-- What you will do --
Reproduce every one of the records below word for word, leaving out the pictures.

⁂

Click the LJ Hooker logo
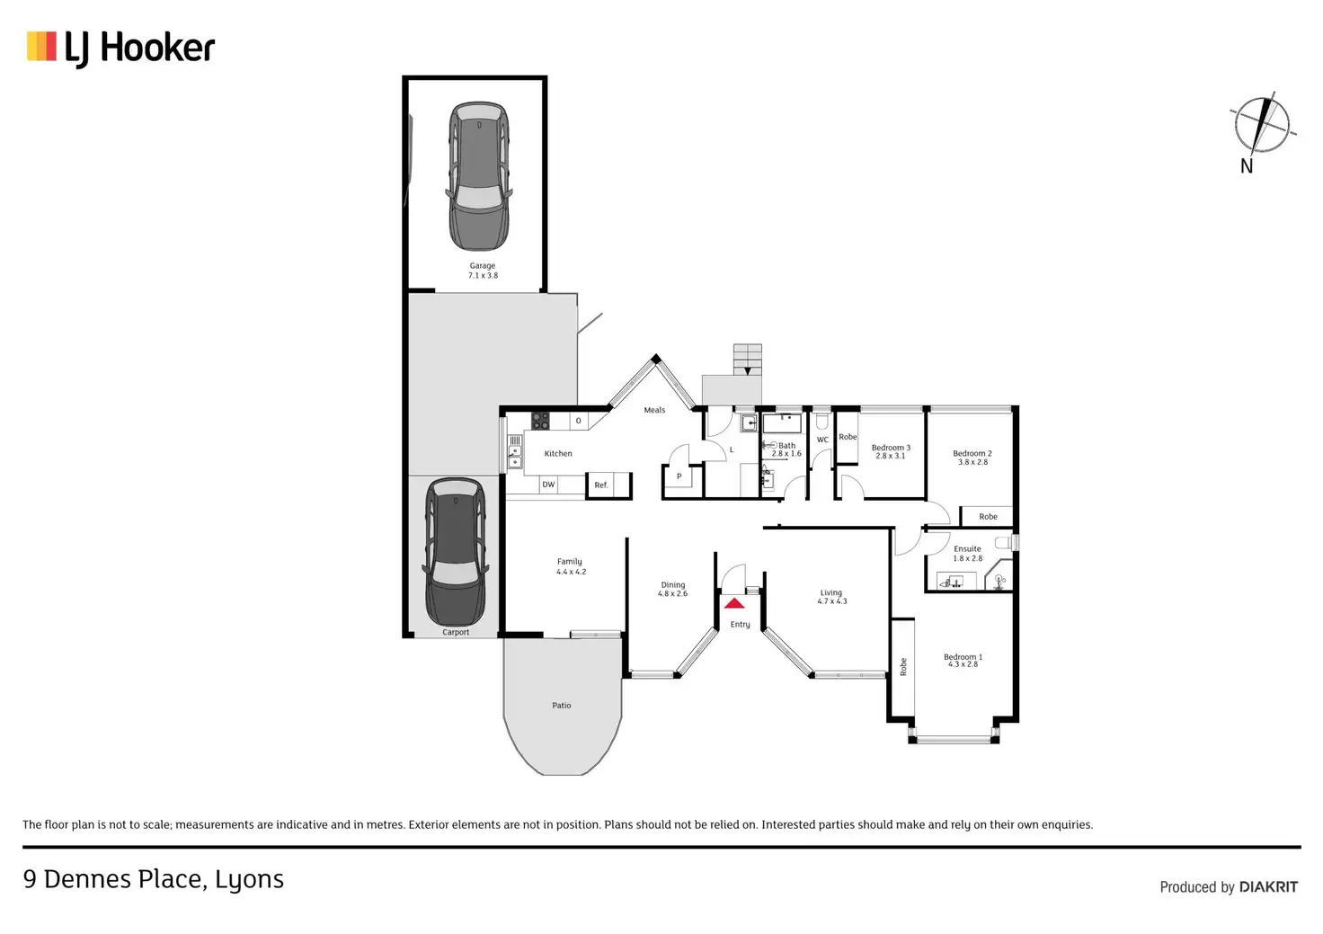(121, 48)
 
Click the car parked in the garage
(479, 176)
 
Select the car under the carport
(456, 551)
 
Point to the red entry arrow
(734, 603)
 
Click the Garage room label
(483, 266)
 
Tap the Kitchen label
(558, 454)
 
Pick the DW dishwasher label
(548, 485)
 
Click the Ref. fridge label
(601, 485)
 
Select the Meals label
(654, 410)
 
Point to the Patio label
(562, 706)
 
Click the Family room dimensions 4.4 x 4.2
(571, 572)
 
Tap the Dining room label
(673, 585)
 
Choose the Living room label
(831, 593)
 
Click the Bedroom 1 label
(963, 657)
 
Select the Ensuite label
(968, 548)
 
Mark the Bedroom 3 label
(891, 448)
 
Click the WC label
(822, 440)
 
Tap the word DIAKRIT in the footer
(1268, 887)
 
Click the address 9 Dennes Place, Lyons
(154, 879)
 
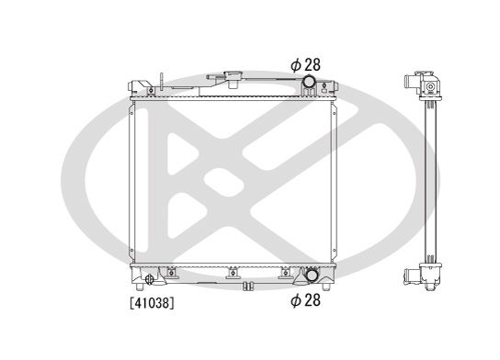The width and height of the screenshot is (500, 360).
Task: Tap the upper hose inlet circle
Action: (x=310, y=84)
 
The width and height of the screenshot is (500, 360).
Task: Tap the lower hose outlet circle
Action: (x=311, y=275)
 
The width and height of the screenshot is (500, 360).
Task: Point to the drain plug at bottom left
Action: (x=150, y=278)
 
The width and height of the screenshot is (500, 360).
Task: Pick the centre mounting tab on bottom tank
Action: (x=233, y=272)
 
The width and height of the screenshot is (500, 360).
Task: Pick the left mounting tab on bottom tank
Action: (x=171, y=273)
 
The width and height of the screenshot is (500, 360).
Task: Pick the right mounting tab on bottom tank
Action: (x=286, y=272)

⁂

-- Exercise solution --
Click the LJ Hooker logo
(121, 48)
 
Click the car parked in the garage
(479, 176)
 
Select the car under the carport
(456, 551)
 
Point to the red entry arrow
(734, 603)
 
Click the Garage room label
(483, 266)
 
Tap the Kitchen label
(558, 454)
 
Pick the DW dishwasher label
(548, 485)
 
Click the Ref. fridge label
(601, 485)
 
Select the Meals label
(654, 410)
 
Point to the Patio label
(562, 706)
 
Click the Family room dimensions 4.4 x 4.2
(571, 572)
 
Tap the Dining room label
(673, 585)
 
Choose the Living room label
(831, 593)
 
Click the Bedroom 1 label
(963, 657)
 
Select the Ensuite label
(968, 548)
 
Mark the Bedroom 3 label
(891, 448)
 
Click the WC label
(822, 440)
 
Tap the word DIAKRIT in the footer
(1268, 887)
 
Click the address 9 Dennes Place, Lyons
(154, 879)
 
The width and height of the screenshot is (500, 360).
Task: Tap the upper hose inlet circle
Action: (x=310, y=84)
 
The width and height of the screenshot is (500, 360).
Task: Tap the lower hose outlet circle
Action: (x=311, y=275)
 
The width and height of the screenshot is (500, 360).
Task: Point to the drain plug at bottom left
Action: (x=150, y=278)
 
The width and height of the screenshot is (500, 360).
Task: Pick the centre mounting tab on bottom tank
Action: (x=233, y=272)
 
The width and height of the screenshot is (500, 360).
Task: Pick the left mounting tab on bottom tank
Action: (x=171, y=273)
 
The width and height of the screenshot is (500, 360).
Task: Pick the right mounting tab on bottom tank
Action: (x=286, y=272)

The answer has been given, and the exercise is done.